September 29, 1981, Orsett, Essex
Right hand bat
Right arm medium fast
Broadwater, Godalming College
Promoted too early and written off too soon, Rikki Clarke is a prodigiously talented all-round cricketer who belatedly found the temperament to complement his talent. The words' potential' and 'unfulfilled' occur as frequently in articles about Clarke as long-hops used to in his overs. And that's quite frequently. But, after many frustrations, Clarke started to fulfil his extravagant gifts at his third county and blossomed into the fine all-rounder his ability always suggested he could become.
Clarke enjoyed a swift rise to prominence. Having won a Second XI Championship medal with Surrey in 2001, he made a century on first-class debut against Cambridge UCCE in 2002 and followed it with a majestic 153 not out against Somerset at Taunton. He helped Surrey to the Championship title that year and, in the process, won the Cricket Writers' Club Young Cricketer of the Year award. Fast-tracked into the England side aged just 21, he claimed a wicket with his first ball in international cricket - the first Englishman to do that for 31 years - and, promoted to the Test side for the tour of Bangladesh, scored a half-century and bowled tidily in his two Tests.
But progress was slower than anticipated. The 2006 season - when he was dropped by England for the last time aged only 25 - remains the only summer he has reached 1,000 first-class runs and, until his move to Warwickshire, he never took more than 22 first-class wickets in a season. He lost his Surrey place in 2007 and, reasoning that a new challenge was required, moved to Derbyshire as captain in 2008. It was an ill-fated experiment. After a poor run of results and worsening relationships with members of the coaching staff, Clarke resigned in August and, a few weeks later, joined Warwickshire.

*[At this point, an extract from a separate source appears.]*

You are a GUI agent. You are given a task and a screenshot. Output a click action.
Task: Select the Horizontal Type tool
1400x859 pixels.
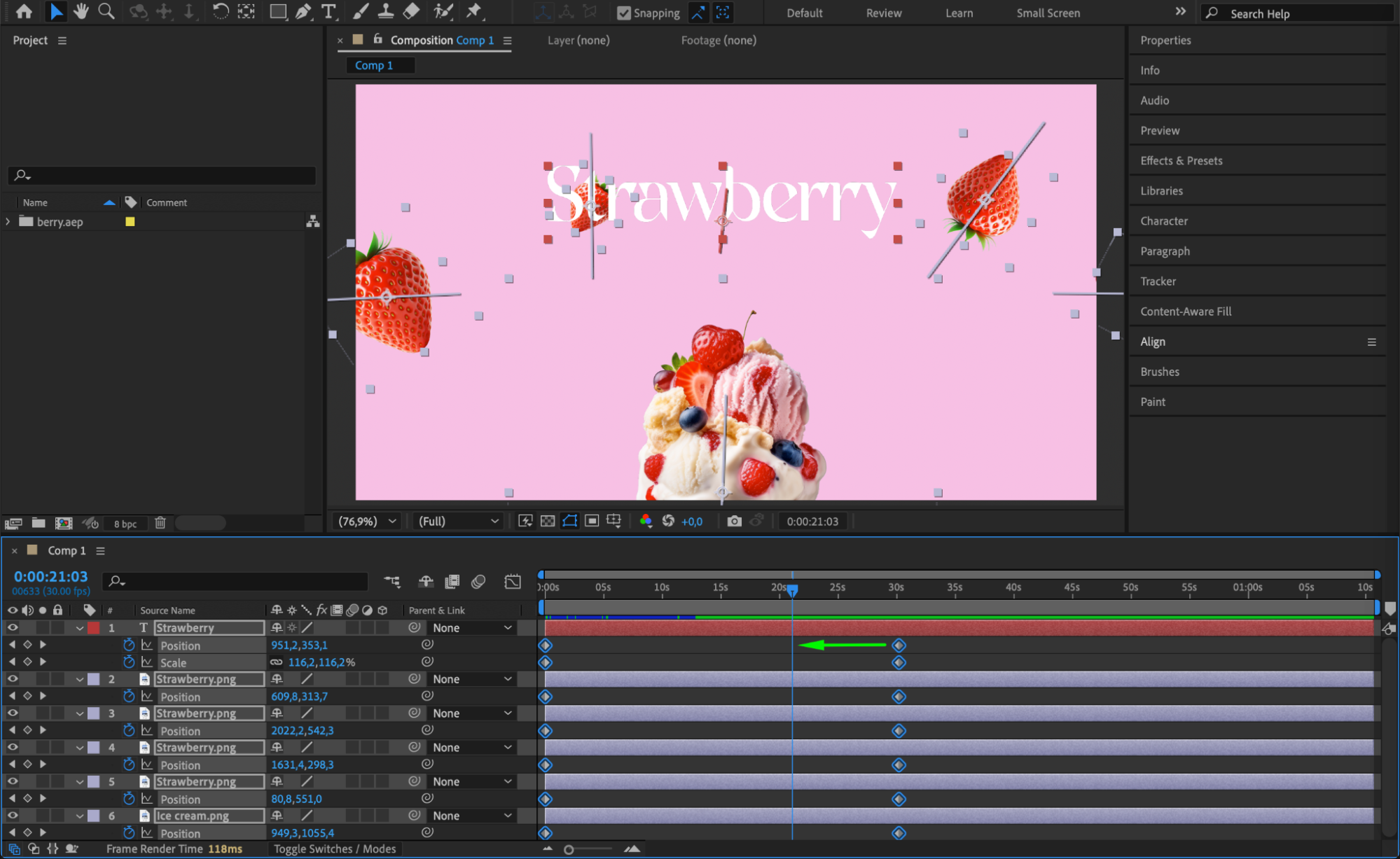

The move revitalised his career. Forced to work hard on his fitness by Ashley Giles, the demanding director of cricket, and with the help of Warwickshire bowling coach Graeme Welch he found greater consistency claiming his maiden five-wicket haul in 2010 and a personal best at the time of 46 first-class wickets in 2011. From 2010 to 2012 he averaged in the low 20s with the ball and, in 2012, over 45 with the bat as his three centuries in testing conditions played a large part in helping Warwickshire to the County Championship title. While an England recall remained elusive, he was named in the 30-man preliminary squad ahead of the ICC Champions Trophy in 2013 and was fourth in the PCA's Most Valuable Player list in 2015. He also finished the 2015 season as the most economical regular bowler in the NatWest Blast T20 competition.
Unable to agree the long-term deal he wanted at Warwickshire, he returned to Surrey on a two-year deal midway through the 2017 season as part of a somewhat contentious swap that saw Dominic Sibley go the other way. While Warwickshire thought they had the better of a deal in securing the services of a highly-rated young player - and Clarke endured a tough game in the T20 quarter-final between the counties that followed shortly after the move - he topped the Championship bowling averages at Surrey (22 wickets at 19.81 including a career-best 7 for 55 against Somerset) that season to prove there was some petrol left in the tank.
It proved an inspired move. When Surrey won their first title for 16 years in 2018, Clarke, at 38, was very much the elder statesman, eager to ensure the young players energising Surrey's squad did not repeat his mistakes, and had enjoyed such a consistent season that he was shortlisted as the PCA Player of the Year. Despite Surrey's underwhelming title defence, 2019 was another strong year from a personal point of view, as Clarke proved their most consistent all-round performer in the Championship. His white-ball form tailed off, however, and he lost his place in the T20 side.
Tall, well-balanced and powerful with the bat and capable of sharp pace with the ball, Clarke also remains an exceptional fielder in all positions and set a world record for seven catches in first-class innings at Liverpool in 2011. The consistency came too late to win him a reprieve from the England selectors, but he proved himself a match-winner with the bat, the ball and with his fielding in the domestic game.